"There's been a lot of attention on the obesity epidemic in the country, but [an assessment of] malnutrition cannot be done visually," says Parkhurst, who is also medical director of the hospitalist section and medical director of the University of Kansas Hospital Nutrition Support Service. "You can have a patient that looks to be visually overnourished, but who could actually be malnourished. You can get caught missing the diagnosis."

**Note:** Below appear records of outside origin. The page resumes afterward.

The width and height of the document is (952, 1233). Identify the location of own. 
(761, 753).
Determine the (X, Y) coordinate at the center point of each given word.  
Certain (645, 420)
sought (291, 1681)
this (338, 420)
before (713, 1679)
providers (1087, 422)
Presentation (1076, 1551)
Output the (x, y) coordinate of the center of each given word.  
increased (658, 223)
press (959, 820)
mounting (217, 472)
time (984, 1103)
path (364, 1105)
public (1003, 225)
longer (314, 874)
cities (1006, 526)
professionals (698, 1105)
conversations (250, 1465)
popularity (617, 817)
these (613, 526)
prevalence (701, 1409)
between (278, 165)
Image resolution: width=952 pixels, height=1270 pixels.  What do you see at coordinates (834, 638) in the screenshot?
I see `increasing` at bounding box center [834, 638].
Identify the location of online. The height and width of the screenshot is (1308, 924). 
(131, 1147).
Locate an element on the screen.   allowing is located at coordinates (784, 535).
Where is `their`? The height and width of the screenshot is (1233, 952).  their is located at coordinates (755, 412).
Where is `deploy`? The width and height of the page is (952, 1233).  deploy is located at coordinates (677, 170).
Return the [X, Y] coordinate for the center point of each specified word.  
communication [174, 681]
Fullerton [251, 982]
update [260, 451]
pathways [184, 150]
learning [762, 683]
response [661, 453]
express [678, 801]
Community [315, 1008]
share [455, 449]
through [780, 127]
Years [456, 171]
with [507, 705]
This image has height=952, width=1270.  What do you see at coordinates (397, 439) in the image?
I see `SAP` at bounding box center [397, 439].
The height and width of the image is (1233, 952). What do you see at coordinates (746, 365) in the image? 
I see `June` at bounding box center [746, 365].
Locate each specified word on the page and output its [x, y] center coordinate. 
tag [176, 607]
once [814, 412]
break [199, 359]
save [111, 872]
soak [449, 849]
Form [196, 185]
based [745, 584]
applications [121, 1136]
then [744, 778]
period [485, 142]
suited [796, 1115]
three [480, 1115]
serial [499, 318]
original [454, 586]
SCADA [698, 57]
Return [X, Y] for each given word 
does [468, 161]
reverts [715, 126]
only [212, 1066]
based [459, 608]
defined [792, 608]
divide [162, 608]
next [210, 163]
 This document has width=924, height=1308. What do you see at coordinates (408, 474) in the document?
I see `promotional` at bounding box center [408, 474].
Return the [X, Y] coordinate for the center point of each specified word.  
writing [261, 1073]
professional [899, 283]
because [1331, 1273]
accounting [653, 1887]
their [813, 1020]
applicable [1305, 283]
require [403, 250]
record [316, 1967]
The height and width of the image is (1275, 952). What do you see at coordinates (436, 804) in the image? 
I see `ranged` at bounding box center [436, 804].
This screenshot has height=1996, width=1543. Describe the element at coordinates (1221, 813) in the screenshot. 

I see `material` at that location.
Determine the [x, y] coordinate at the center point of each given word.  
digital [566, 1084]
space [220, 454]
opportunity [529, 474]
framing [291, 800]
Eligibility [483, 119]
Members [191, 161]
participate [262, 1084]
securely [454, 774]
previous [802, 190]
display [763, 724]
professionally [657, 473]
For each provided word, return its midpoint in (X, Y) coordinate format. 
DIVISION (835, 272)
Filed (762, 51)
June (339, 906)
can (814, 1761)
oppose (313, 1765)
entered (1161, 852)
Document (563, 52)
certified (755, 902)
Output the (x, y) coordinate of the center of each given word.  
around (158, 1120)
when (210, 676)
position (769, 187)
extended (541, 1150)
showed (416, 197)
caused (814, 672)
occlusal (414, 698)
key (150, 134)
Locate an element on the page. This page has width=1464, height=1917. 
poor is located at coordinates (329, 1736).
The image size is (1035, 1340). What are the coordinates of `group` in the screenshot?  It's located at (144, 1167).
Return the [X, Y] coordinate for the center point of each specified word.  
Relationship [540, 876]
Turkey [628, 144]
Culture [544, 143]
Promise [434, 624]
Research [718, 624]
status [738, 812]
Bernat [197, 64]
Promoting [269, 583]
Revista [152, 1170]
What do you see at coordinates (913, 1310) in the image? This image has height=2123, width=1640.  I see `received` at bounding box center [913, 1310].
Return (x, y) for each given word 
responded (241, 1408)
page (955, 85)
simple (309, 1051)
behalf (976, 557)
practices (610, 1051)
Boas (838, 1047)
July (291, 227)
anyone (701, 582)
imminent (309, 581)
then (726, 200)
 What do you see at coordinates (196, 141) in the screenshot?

And that's the problem, she explains. Too many potential malnutrition diagnoses are being missed. That's why the alliance has issued a "wake-up call" in a report for providers to collaborate and improve nutritional care, Parkhurst says.
For physicians and hospitals, dealing with patients' nutrition is important for improved patient care—and for the financial bottom-line of the healthcare providers themselves, Parkhurst adds.
The alliance reports that malnutrition is "associated with many adverse outcomes," such as increased infection rates, muscle wasting, impaired wound healing and immune suppression. Malnutrition also can result in increased risk of patient falls and overall longer hospital stays.
Many of the adverse outcomes influenced by malnutrition are potentially preventable, the alliance states. Nosocomial infections are one example. About 2 million nosocomial infections occur annually in the U.S., and patients who have them are more likely to spend time in the intensive care unit, "be readmitted, and die as a result," the alliance states.
Hospitalized patients, regardless of body mass, can suffer from "undernutrition" because of their propensity for reduced food intake which could be the result of poor appetite from illnesses, gastrointestinal symptoms, or reduced ability to chew or swallow.